Coming from a Latvian-Belarusian border region and being a fluent speaker of Belarusian, Boļeslavs Sloskāns actively supported the Belarusian student community in Belgium as well as other Belarusian diaspora communities in the West. He provided financing for two exiled Belarusian Catholic magazines published in Rome (Źnič) and Paris (Božym Šlacham, Belarusian Cyrillic: Божым шляхам) and pledged for the appointment for a Belarusian Catholic bishop.

On 8 April 1961 Pope John XXIII appointed him as a consultant to the Papal Commission for the Oriental Churches in preparation for the Second Vatican Council. On 18 November 1964 along with Latvian bishop Jāzeps Rancāns he co-consecrated Bishop Julijans Vaivods, the apostolic administrator of the Archdiocese of Riga and of the Diocese of Liepāja. Bishop Sloskāns participated in all four sessions of the Second Vatican Council and died in 1981.

==Legacy==
Bishop Sloskāns' memoirs of his arrest and experiences in the Gulag was posthumously published by Aid to the Church in Need.

After the collapse of the Soviet Union, his remains were repatriated in 1993 from Belgium to Latvia, where they were re-interred at the Basilica of the Assumption in Aglona.

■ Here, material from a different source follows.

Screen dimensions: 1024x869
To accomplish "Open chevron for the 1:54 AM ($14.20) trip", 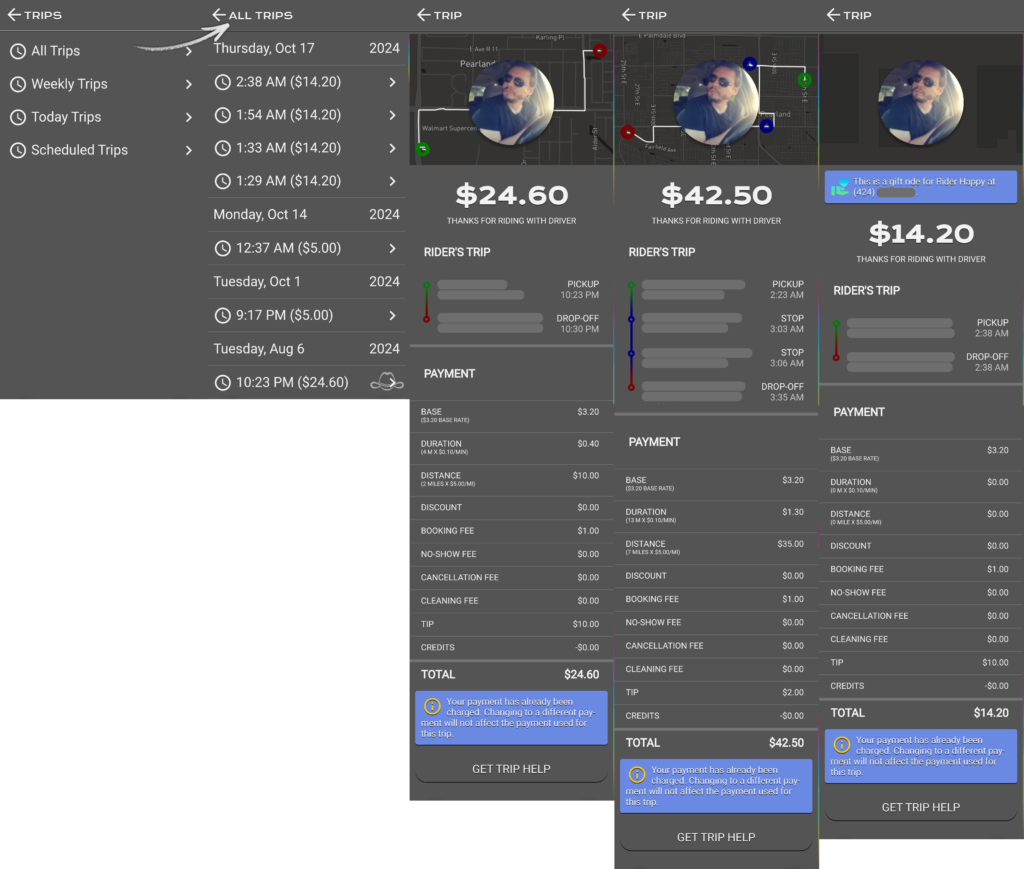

In December 2004, Bishop Sloskāns was declared Venerable by Pope John Paul II, and an investigation was opened for potential Beatification and Canonization.

Bishop Sloskāns is widely commemorated by the Roman and Greek Catholic churches in Belarus as one of the longest-standing Belarusian Catholic leaders of the 20th century, for his support to exiled Belarusian Catholics and for his promotion of the usage of the vernacular Belarusian language in opposition to the historical Polonization policy favored by the hierarchy of the Catholic Church in Belarus.

In 2012, several days long commemorative events dedicated to Boļeslavs Sloskāns were held in Mahiliou with the participation of senior Catholic clergy from Belarus and Latvia.